▸ Problem set:
**a)** Summarize the passage on Apple Maps in two sentences.
**b)** According to the passage on Apple Maps, in what year did Google start offering a way to send Google Maps directions or locations to a car's GPS?
**c)** Pick up the passage on Apple Maps after its final sentence and continue it.

▸ Passage to read:
>> BEGIN

Each product supports a different range of viewing angles; Google Earth is particularly limited in how close to the horizon you can view. It also lacks 3D perspective for the buildings on Treasure Island in the foreground.
However, due to a combination of low user expectations, sufficient "beta" warnings and much more forgiving media coverage, the public is largely unaware that the Flyover Maps that Apple deployed to millions of users last year in iOS 6 are simply much better than what Google and Nokia are showing in limited browser-based beta environments today.
Apple Maps headed to the desktop in OS X Mavericks
The upcoming release of OS X Mavericks this fall will bring Apple's Maps to the Mac desktop in the form of a native app, giving it an enormous advantage over the web-only mapping services offered by Google, Nokia and others.
As a native Cocoa app, OS X Maverick Maps is blazing fast, supports familiar multitouch trackpad gestures like pinch to zoom, directly integrates with Contacts, syncs location Bookmarks with iCloud and can share locations and directions using standard Share Sheets via email, iMessage, nearby users with AirDrop or to Twitter and Facebook.
One of the primary notable features in OS X's new Maps app, as demonstrated by Apple's head of software engineering Craig Federighi at WWDC last month, is the ability to plan a trip at home and then forward the route, via iCloud, directly to your iPhone for turn by turn directions in your car (below).
Google pioneered a similar feature that allows Google Maps to forward directions or locations to a car's GPS starting back in 2007, which included support for navigation systems from Audi, BMW, Ford Sync, Mercedes-Benz, OnStar and GPS units from Garmin and TomTom.
However, the company now says that Google Maps no longer supports the option of sending maps or directions to a phone (likely because it didn't want to subsidize SMS fees; Apple will use free iMessage-style push notifications).
Apple also plans to integrate its maps directly into automobiles via iOS in the Car next year.
Apple also has plans to add other new features to iOS 7 Maps, including night mode and new integration with Apple Data Detectors.

>> END

▸ Dataset content:
>> BEGIN

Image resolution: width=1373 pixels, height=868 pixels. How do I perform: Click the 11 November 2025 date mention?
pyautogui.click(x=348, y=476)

>> END

▸ Answers for the tasks:
**a)** OS X Mavericks will bring Apple's Maps to the Mac as a fast native app that supports trackpad gestures, integrates with Contacts, syncs bookmarks with iCloud, and can send a planned route to an iPhone for turn-by-turn directions. Google began letting Google Maps send directions to car GPS units in 2007 but no longer supports sending maps or directions to a phone, while Apple plans to bring its maps into cars through iOS in the Car and add features such as night mode to iOS 7 Maps.

**b)** 2007

**c)**
81 Comments
I agree about the clumsy Google navigation controls, drives me crazy. 3D Apple Maps on OS X really is a sight to behold. You need quite a vertical city to really appreciate it though: http://en.wikipedia.org/wiki/List_of_cities_with_the_most_high-rise_buildings
This is all very interesting and shows that Apple have done way better than many of us imagined. Given that though, a missing point from this article, and it's a fundamental one, is that Flyover covers a tiny percentage of the area covered by Google Street View. For those of us who a) Don't live in the USA and b) Don't live in, or plan to travel to, a city then Street View wins every time. Not a 3D issue, but one annoying feature of Apple Maps is that it doesn't tell you where you are in some places unless you drop a pin. The village in which I live has "no name" in Apple Maps, though it does in Google's. I have to drop a pin to find the name of the village. This even happens in some sizeable towns near me and that makes it quite hard to navigate around a map when you don't actually know the towns that you can see displayed. They're getting there quickly though. Go Apple!
The 3D Hoover dam image is the perfect litmus test to portray the insane discrepency between the coverage of Apple and Google products. The distorted image was used to headline pretty much every single negative Maps article, I must have seen it posted thousands of times, accompanied with mockery and denigration. The image was supposed to show just show shitty Apple maps was. Every single fandroid and apple hater reposted it with glee, over and over again, and used it to troll about how bad the product was. Major news sites such as CNN also used it, feigning shock and contempt.
Meanwhile, Google has had the SAME image with pretty much the EXACT SAME distortions- on a product they've been working on for 7 years. Noone ever noticed, and the ones who did didn't give a shit. Even now, almost a year after Apple maps was released and this imagery was mocked, Google STILL hasn't fixed theirs, and again- noone gives a shit or cares, especially Google cheerleaders. Meanwhile, Apple's version looks perfect, with an insane level of detail.
This 1:1 comparison is pretty rock-solid evidence for how intellectually dishonest critisism against Apple tends to be, as well as the different standard they're held at, even by people who claim to despise the company. Its incredibly sad and childish.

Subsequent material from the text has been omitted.